Spese folli per Renzi: una poltrona da 2.200 euro

La spesa di 2.200 euro per una nuova poltrona in pelle per il sindaco di Firenze scomoda la sonnolenta estate del capoluogo fiorentino. Il Pdl insorge e presenta un'interrogazione: "Sindrome da megadirettore". Renzi sbianca e restituisce la sedia

Spese folli per Renzi: una poltrona da 2.200 euro

Firenze - Certo che in tempi di crisi si fa le pulci su tutto. Ma una sedia in pelle da 2.200 euro - che fa pensare più ai troni presidenziali in derma umano di fantozziana memoria che a comode reclinabili che evitano mal di schiena al sindaco - farebbe inarcare le sopracciglia anche in tempi di vacche grasse. Così, viste le spese folli della nuova giunta fiorentina, il gruppo del Pdl a Palazzo Vecchio ha presentato un'interrogazione per far luce sulle ultime uscite dall'erario comunale. Così, colto sul fatto, il neosindaco Matteo Renzi restituisce la "poltrona d'oro".

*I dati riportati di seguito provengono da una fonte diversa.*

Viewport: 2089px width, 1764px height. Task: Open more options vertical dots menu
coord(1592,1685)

L'interrogazione del Pdl Non si parli di saldi, quelli sono passati già da un pezzo. Non si parli di rinnovamento architettonico, il capoluogo toscano ha ben altri problemi. La spesa di 2.200 euro per una nuova poltrona in pelle per il primo cittadino fiorentino scomoda la sonnolenta estate del Comune. Così, in un'interrogazione avanzata oggi, il consigliere comunale del Pdl, Giovanni Donzelli, mette il neosindaco, Matteo Renzi, con le spalle al muro per chiedergli "se non reputa che spendere due mesi di stipendio di un cittadino medio per una sedia sia un atteggiamento più tipico da vecchia casta da prima Repubblica piuttosto che di un giovane sindaco che rimarca continuamente la volontà di discontinuità e rinnovamento".

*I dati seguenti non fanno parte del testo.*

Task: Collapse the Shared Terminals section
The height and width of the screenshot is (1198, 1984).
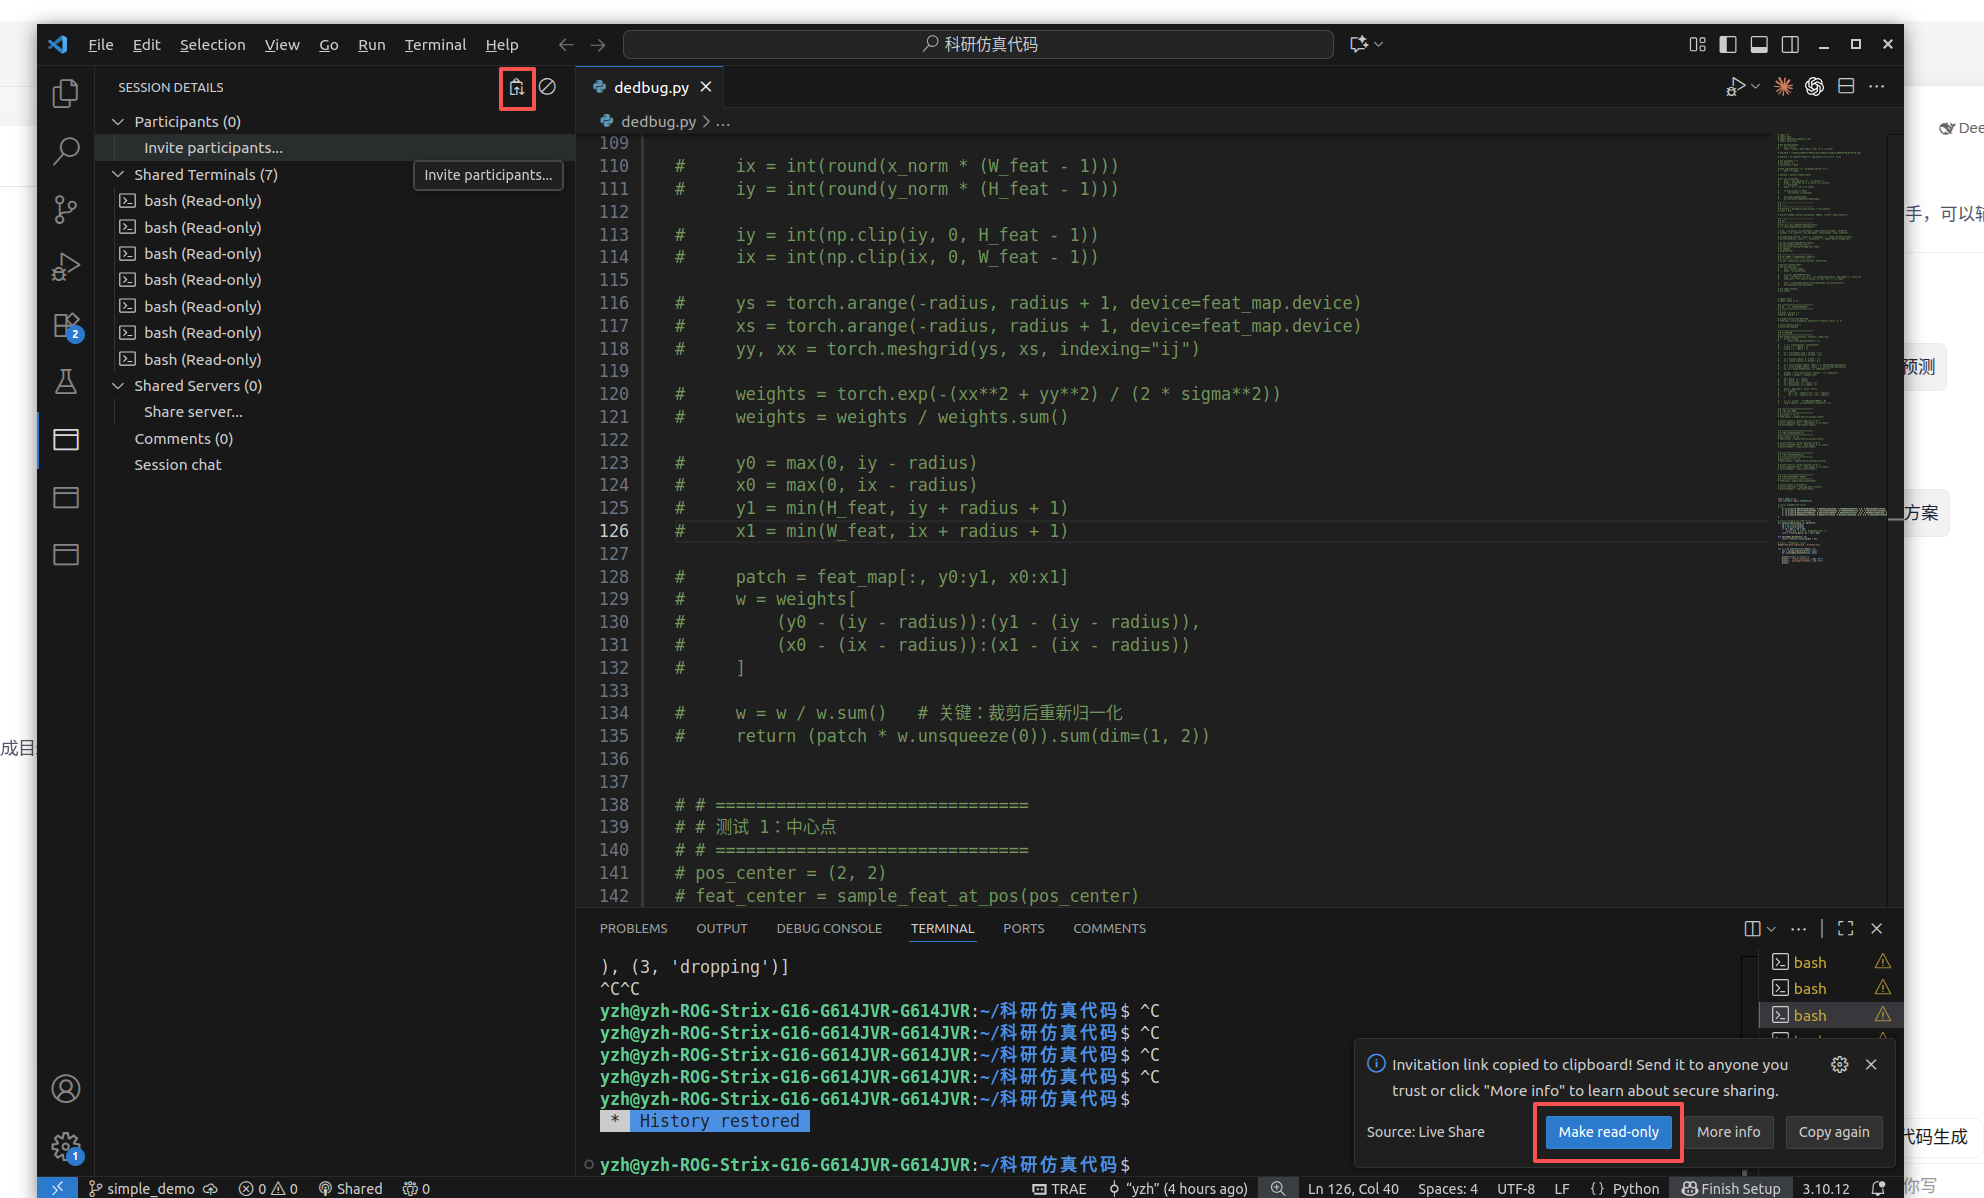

Lo scranno presidenziale Insomma, ben venga la sedia di rappresentanza, passi pure la poltrona che garantisca una seduta a prova di mal di schiena generato dalle fatice quotidiane, ma duemila-e-duecento euro sembrano a tutti un po' troppo. "Vorremmo proprio sapere - continua l'esponente del Pdl - se l’acquisto è stato ispirato dalla sindrome del megadirettore galattico di fantozziana memoria". Appunto. Il costo dell'oggetto del contendere, tuttavia, sembra esser stato nascosto al neosindaco che, saputolo, ha trasecolato e lo ha subito restituito.

"Ho invitato gli uffici a restituire la sedia alla ditta che ce l’ha fornita, dal momento che ancora non è stata pagata", spiega il sindaco democratico assicurando, però, che era all'oscuro del "costo sproporzionato".